• [Assignment]:
Using the data below, show every line where the word "pixels" occurs.

• [Data to examine]:
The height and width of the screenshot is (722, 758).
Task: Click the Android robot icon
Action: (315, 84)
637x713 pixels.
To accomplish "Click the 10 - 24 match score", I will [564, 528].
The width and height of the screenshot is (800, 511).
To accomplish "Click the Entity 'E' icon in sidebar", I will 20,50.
* * *
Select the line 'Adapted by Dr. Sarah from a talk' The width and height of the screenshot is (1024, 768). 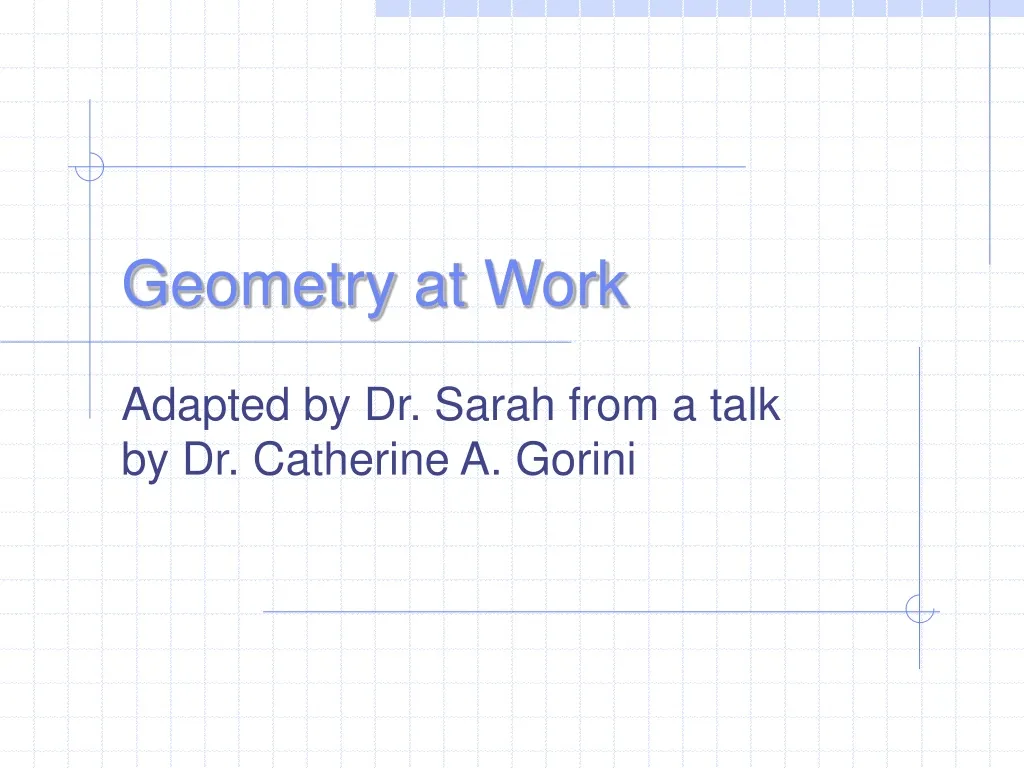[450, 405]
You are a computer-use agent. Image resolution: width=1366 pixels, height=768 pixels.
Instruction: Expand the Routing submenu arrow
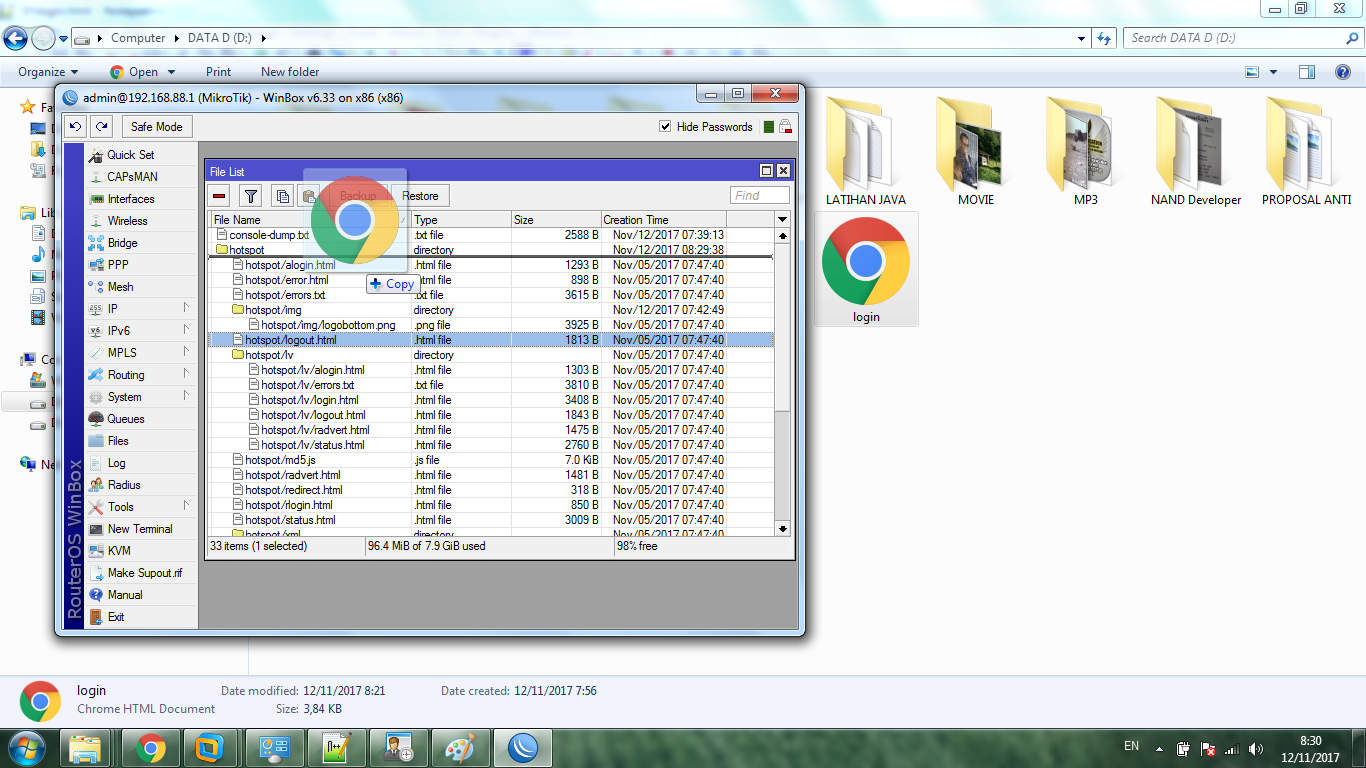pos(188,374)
--
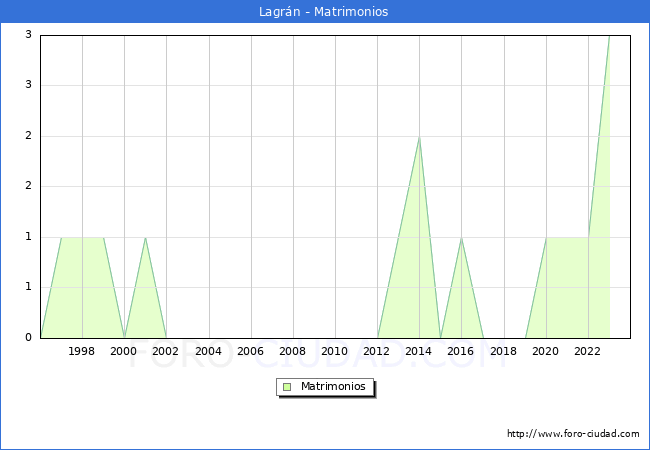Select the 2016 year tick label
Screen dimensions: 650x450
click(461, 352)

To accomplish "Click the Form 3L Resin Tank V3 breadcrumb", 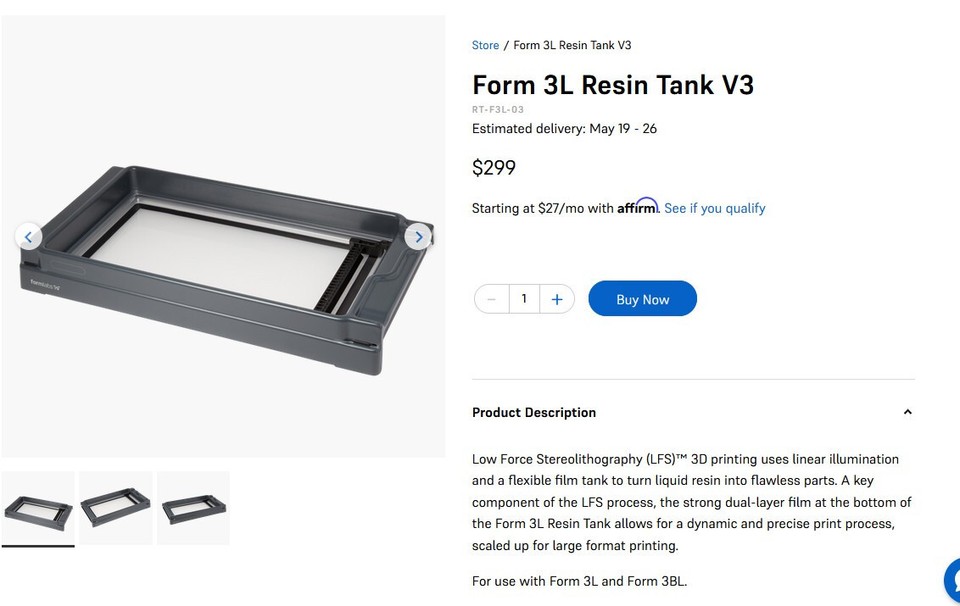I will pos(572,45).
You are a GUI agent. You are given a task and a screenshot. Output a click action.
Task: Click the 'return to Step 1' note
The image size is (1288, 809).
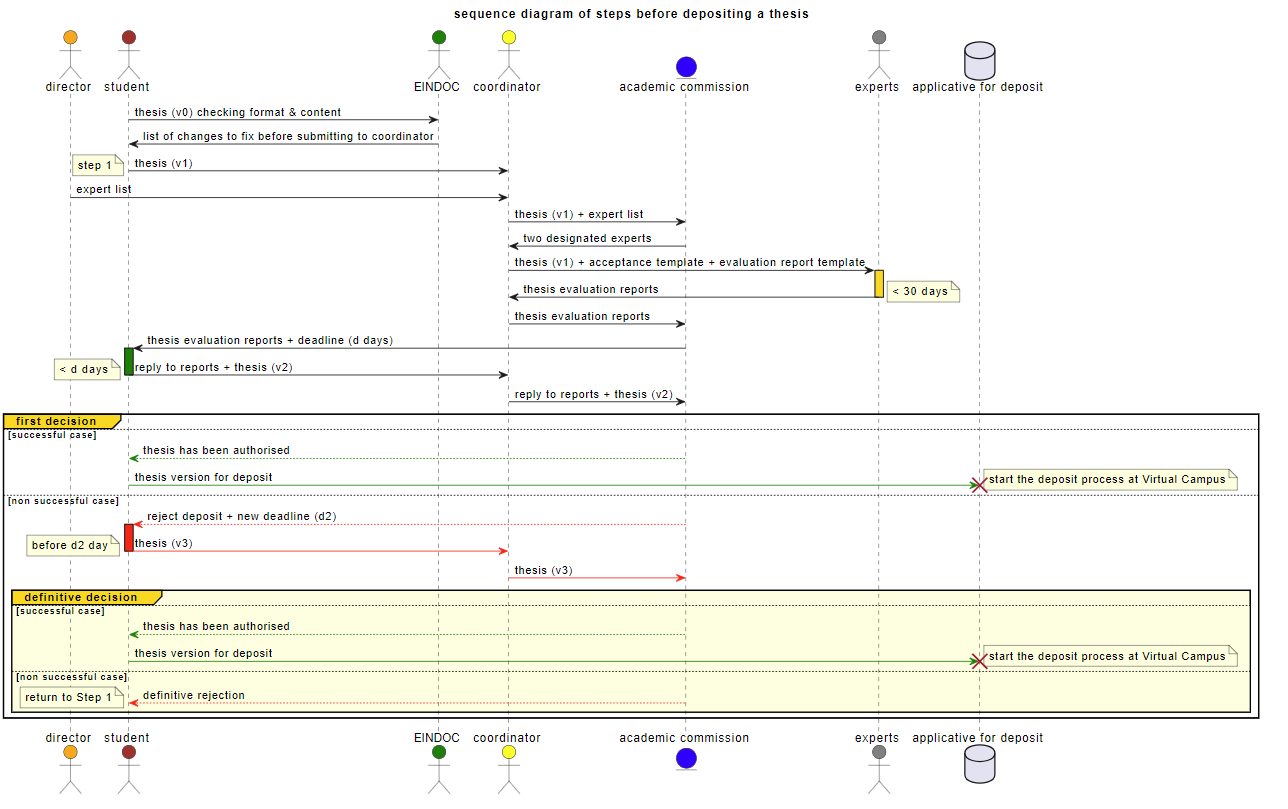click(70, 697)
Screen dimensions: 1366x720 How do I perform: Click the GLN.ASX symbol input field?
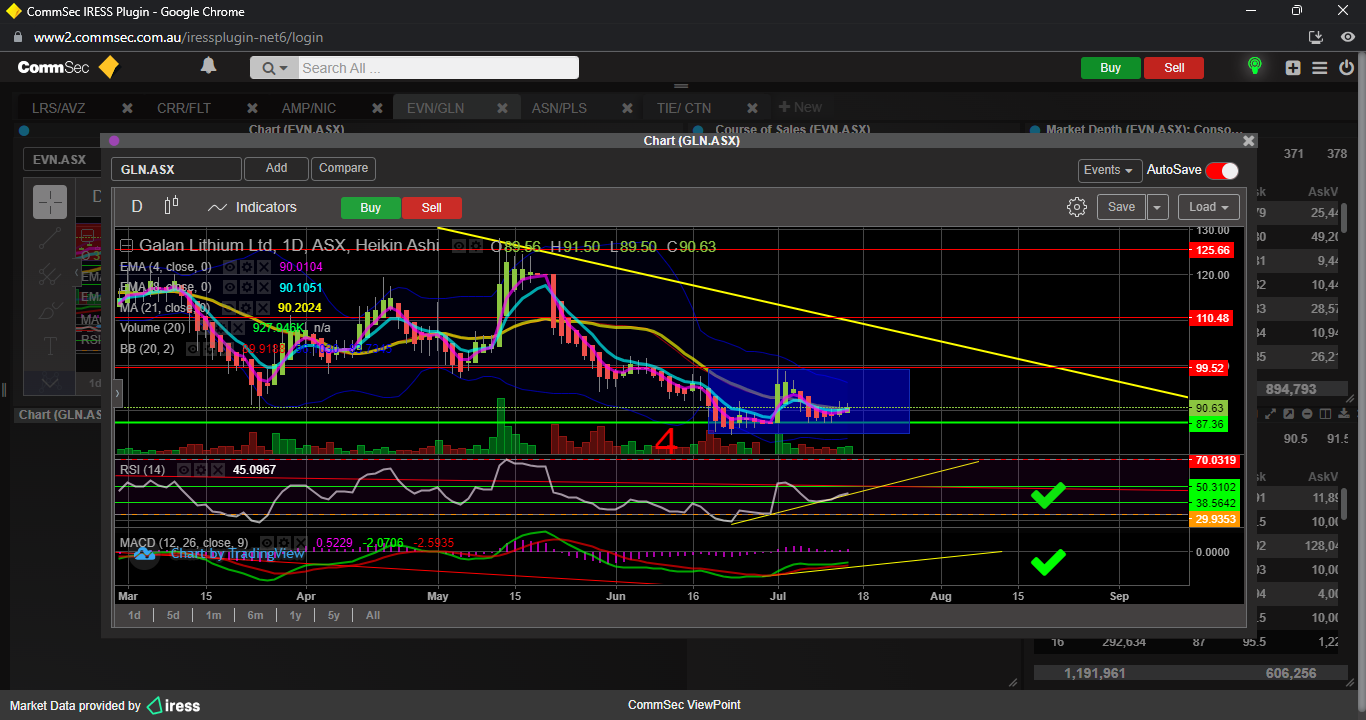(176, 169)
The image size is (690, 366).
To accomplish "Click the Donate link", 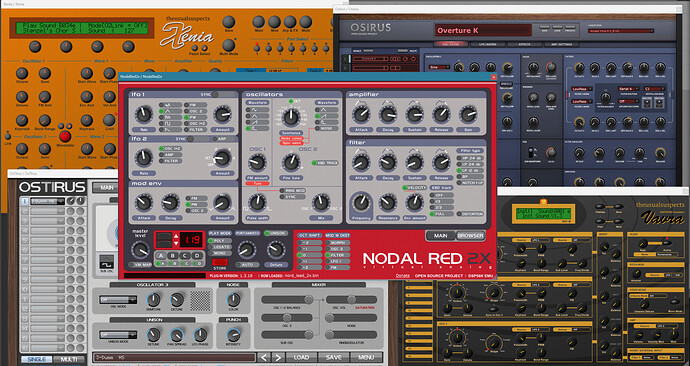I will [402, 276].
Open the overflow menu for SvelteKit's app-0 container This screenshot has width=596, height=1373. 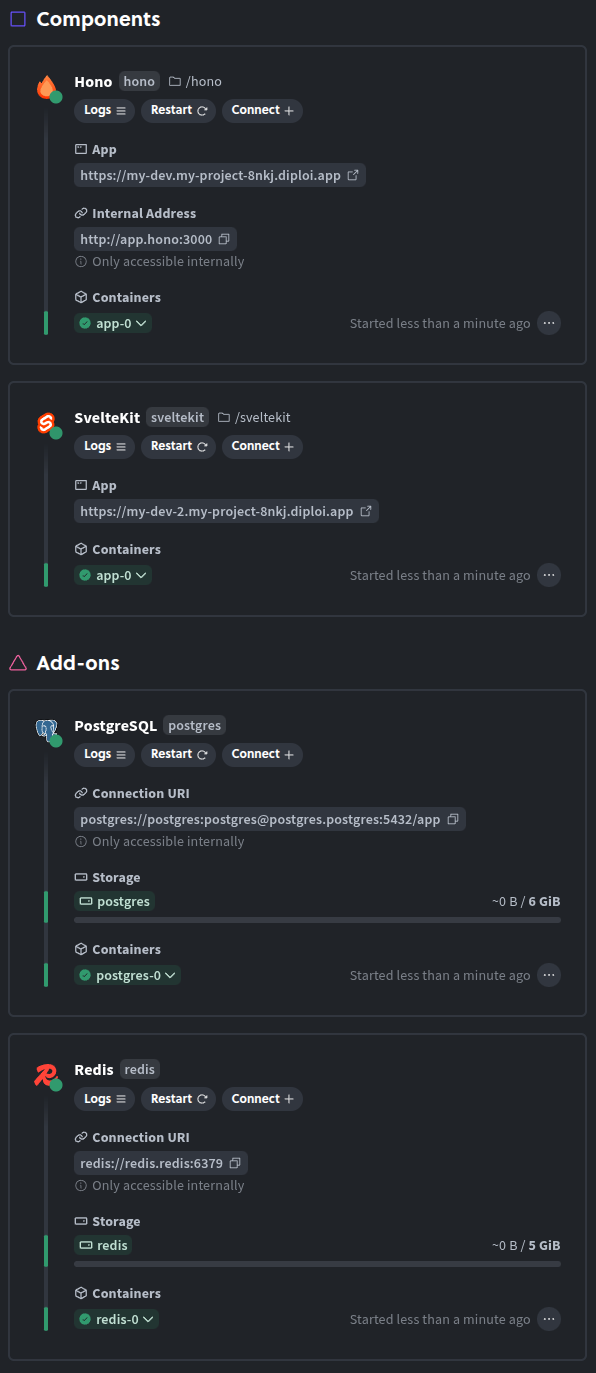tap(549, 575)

• [Answer for this exercise]:
637x713 pixels.
You are a computer-use agent. Image resolution: width=1366 pixels, height=768 pixels.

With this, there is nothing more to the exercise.